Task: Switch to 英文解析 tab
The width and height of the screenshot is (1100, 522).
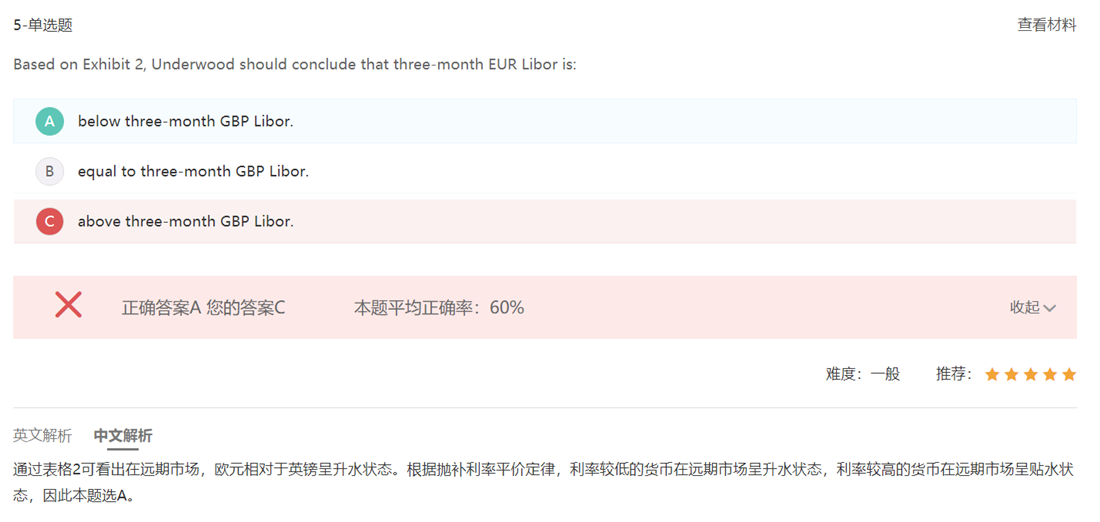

========================================================================

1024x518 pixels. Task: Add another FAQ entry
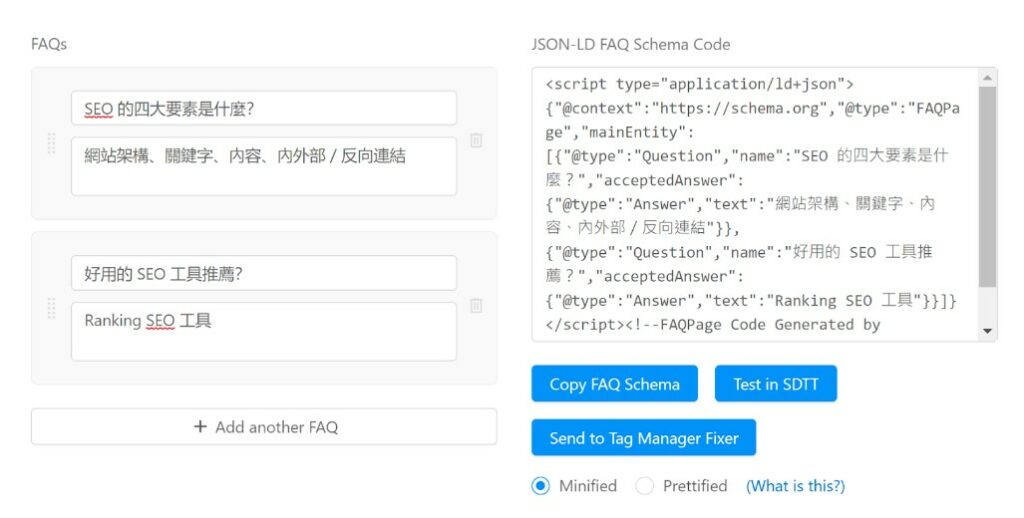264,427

========================================================================

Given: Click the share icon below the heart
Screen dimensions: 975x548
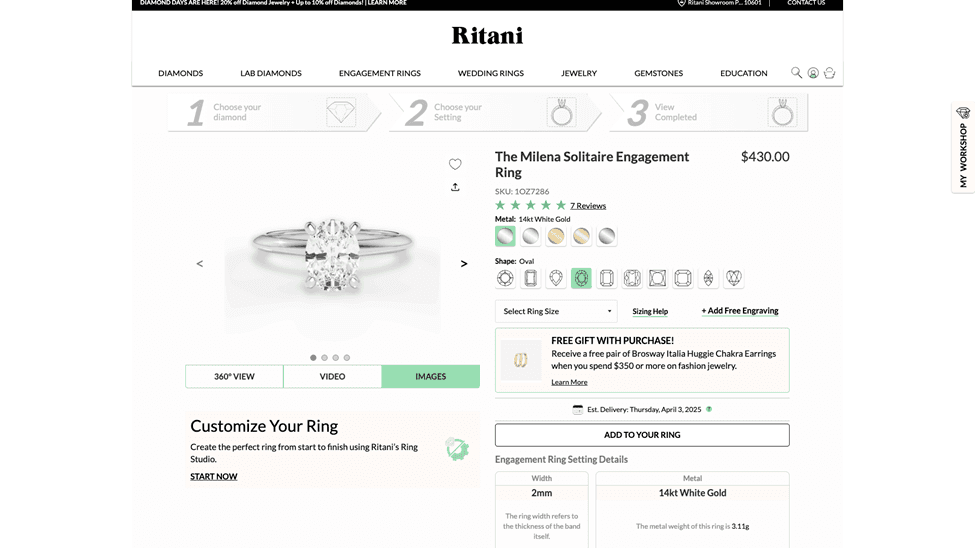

========================================================================

The lines to extract from the data above begin with the line containing "Task: Switch to 英文解析 tab" and end with the line containing "The width and". Extract them exactly, including both.

Task: Switch to 英文解析 tab
The width and height of the screenshot is (1100, 522).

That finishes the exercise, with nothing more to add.